Another riot-control device has its roots in the trenches of World War I. Though tear gas is banned in international warfare, it has been used by police forces since the 1920s. The gas, which produces tearing, coughing and sometimes vomiting, has been deployed against prison riots, union picket lines and civil rights marches. Though its backers maintain it is a safe and nontoxic crowd-control device, its use has proved controversial, most notably after the Branch Davidian siege of 1993, when it was alleged that the amount of gas shot into the Waco, Texas, compound could have had lethal effects on children trapped inside.

The 1985 Supreme Court decision Tennessee v. Garner, which ruled that the use of deadly force against unarmed and fleeing suspects violated the Fourth Amendment, ramped up American interest in nonlethal methods. Today, the most popular nonlethal weaponry among law-enforcement officers are flash-bang grenades, which produce a burst of light and sound that temporarily stuns those in the vicinity, and so-called soft-projectile rounds (like a beanbag filled with birdshot).
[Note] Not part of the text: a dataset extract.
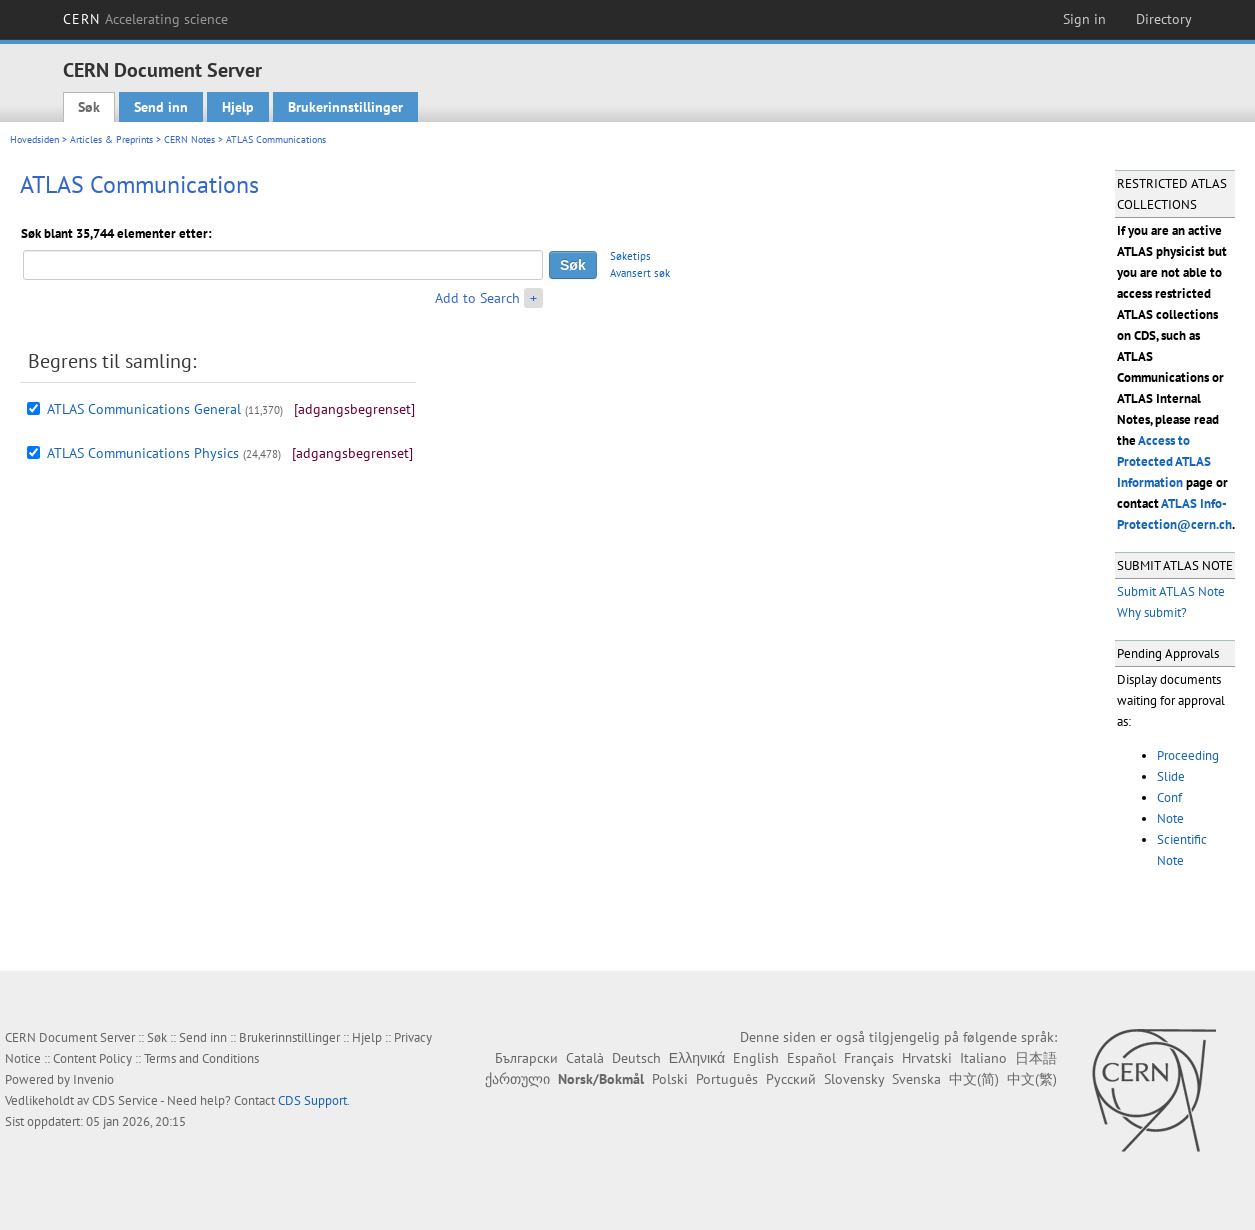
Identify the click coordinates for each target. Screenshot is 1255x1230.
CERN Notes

These new technologies, however, come with the same risks as the old ones: broken bones, loss of sight and (sometimes) death.

The headlines created by the most extreme cases have contributed to an arms race by weapons manufacturers to see who can build a truly nonlethal weapon. In the post-9/11 era, some have a sci-fi ring: a magic goo that makes pavement too slippery to walk upon, a repellent gas that smells of unpleasant bathroom odors and, most notably, an invisible ray that temporarily heats up the surface of the skin to an uncomfortable 130°F. (The last was deployed in Afghanistan this year, but was withdrawn on the advice of military commanders there.)

Though each wave of inventions has been trumpeted as being safer than the one preceding it, by removing the psychological barriers to their use, new nonlethal weapons may ironically be increasing violence. As Naomi Wolf argues in her book Give Me Liberty: A Handbook for American Revolutionaries, "A beat officer armed with a gun is far less of a threat than one who is armed with a Taser. When he is policing middle-class crowds who are marching in protest, the officer is far more likely to reach for his Taser than he would have been to reach for his nightstick or gun." A convincing point, but another event celebrated its 40th anniversary earlier this summer, one that makes it hard to argue against the need for such nonlethal weapons: Kent State.